Saga Communications, Inc.
Employees’ 401(k) Savings and Investment Plan
Notes to Financial Statements
Years ended December 31, 2022 and 2021
1. Description of Plan
The following description of Saga Communications, Inc. Employees’ 401(k) Savings and Investment Plan (the “Plan”) provides only general information. Saga Communications, Inc. (the “Company”) is the plan sponsor. Participants should refer to the summary plan description for more complete information.
General
The Plan is a defined contribution plan which includes, as participants, all eligible employees who have completed 90 days of employment, and reached the age of twenty-one. In 2021, in addition to the eligibility requirements mentioned in the previous sentence, employees also had to have been credited with 250 hours of service within the first 90-day period of employment or 1,000 hours of service during a 12-month period in order to become a participant. Beginning in September 2022, all newly hired eligible employees are automatically enrolled to defer 3% of their pay unless they choose a different amount. The Plan is administered by the Company and is subject to the provisions of the Employee Retirement Income Security Act of 1974, as amended (“ERISA”).
Prudential Financial, Inc. (“Prudential”), the former trustee and recordkeeper for the Plan, was acquired by Empower on April 4, 2022. There were no significant changes to the plan as a result of this acquisition. Prudential/Empower was the Plan’s trustee and recordkeeper as of December 31, 2021 and for the period January 1, 2022 to August 31, 2022. Principal Financial Group (“Principal”) is the Plan’s trustee and recordkeeper as of September 1, 2022. The plan administrator has overall responsibility for the operation and administration of the Plan.

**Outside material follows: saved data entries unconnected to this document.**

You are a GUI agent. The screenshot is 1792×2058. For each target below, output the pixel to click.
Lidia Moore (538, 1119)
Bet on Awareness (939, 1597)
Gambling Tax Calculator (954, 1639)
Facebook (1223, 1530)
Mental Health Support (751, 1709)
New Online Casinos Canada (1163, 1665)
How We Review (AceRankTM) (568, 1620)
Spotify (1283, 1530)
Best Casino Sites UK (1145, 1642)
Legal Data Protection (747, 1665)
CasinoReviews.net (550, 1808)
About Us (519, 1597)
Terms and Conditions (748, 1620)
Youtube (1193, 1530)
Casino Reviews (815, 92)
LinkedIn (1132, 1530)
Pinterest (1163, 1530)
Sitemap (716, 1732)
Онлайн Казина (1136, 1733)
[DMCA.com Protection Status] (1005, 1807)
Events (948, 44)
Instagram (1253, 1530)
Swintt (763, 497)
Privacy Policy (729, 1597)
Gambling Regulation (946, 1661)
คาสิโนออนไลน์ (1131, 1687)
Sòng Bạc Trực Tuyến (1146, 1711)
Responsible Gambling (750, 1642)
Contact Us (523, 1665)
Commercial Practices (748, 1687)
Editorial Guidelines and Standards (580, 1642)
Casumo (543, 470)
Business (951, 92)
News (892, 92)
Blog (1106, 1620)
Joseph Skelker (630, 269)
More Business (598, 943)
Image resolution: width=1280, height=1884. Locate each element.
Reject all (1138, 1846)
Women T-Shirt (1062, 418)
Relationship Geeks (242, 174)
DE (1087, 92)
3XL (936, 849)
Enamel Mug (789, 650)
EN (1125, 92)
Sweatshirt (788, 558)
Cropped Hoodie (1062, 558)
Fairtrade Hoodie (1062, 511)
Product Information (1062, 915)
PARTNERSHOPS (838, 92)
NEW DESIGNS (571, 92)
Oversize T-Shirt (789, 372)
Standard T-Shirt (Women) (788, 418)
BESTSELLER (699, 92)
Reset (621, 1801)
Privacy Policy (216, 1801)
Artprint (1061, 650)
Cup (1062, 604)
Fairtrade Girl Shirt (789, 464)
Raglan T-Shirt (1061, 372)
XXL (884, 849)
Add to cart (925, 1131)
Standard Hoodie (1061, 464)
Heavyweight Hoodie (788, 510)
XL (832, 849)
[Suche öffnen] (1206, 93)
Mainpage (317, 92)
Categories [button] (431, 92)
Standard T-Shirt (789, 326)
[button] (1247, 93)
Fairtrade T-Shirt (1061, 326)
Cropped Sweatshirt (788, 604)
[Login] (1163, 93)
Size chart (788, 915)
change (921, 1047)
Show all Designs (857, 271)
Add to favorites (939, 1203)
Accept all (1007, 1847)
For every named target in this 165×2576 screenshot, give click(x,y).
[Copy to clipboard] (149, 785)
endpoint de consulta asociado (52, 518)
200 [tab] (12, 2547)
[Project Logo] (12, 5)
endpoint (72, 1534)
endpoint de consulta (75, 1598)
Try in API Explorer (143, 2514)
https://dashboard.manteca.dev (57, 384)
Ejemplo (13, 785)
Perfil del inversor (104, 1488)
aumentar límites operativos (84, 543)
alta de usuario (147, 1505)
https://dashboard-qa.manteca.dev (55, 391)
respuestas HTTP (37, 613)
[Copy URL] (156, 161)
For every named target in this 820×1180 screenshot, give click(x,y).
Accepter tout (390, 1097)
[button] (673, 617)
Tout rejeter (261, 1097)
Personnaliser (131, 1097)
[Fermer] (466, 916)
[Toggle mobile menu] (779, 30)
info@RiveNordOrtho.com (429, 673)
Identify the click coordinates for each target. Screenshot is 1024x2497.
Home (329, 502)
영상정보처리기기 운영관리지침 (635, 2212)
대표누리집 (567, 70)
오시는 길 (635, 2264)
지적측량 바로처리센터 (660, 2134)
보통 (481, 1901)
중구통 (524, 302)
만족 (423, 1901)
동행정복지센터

The Plan was amended effective June 24, 2021 to update the default investment selection to the Prudential GoalMaker asset allocation program which bases participants’ default allocation on age. This default investment was made in accordance with specific results under which the fiduciaries of the Plan, including the Company, the trustee and the plan administrator, will be relieved of any legal liability for any losses resulting from the default investments. This amendment did not have an impact on the Plan’s financial statements. In September 2022, the default investment selection was changed to RetireView by Principal. The plan sponsor, with information and recommendations from its financial professional, selects the investment options that will be used to populate the RetireView models. These models are then reviewed annually and adjustments are made if necessary.
Restatement
Effective January 1, 2022, the Plan was amended and restated to the IRS approved third submission restatement. On September 1, 2022, a new trustee, and record keeper were appointed and the Plan was transitioned to an amended and restated IRS approved document. Plan assets were transferred to the new trustee into funds comparable to those offered by the previous trustee. The conversion initiated a blackout period beginning August 29, 2022 through September 18, 2022. During the blackout period, funds could not be applied to the employee-selected funds with the trustee or withdrawn from the Plan until the trustee could accurately complete the conversion. During this period, employee contributions continued to be made through payroll deductions, and the contributions were deposited and held in the Plan’s designated conversion account until completion of the blackout period. At the end of the blackout period, such funds were transferred to the investment options requested by each participant. No significant changes were made as a result of the restatement and transition.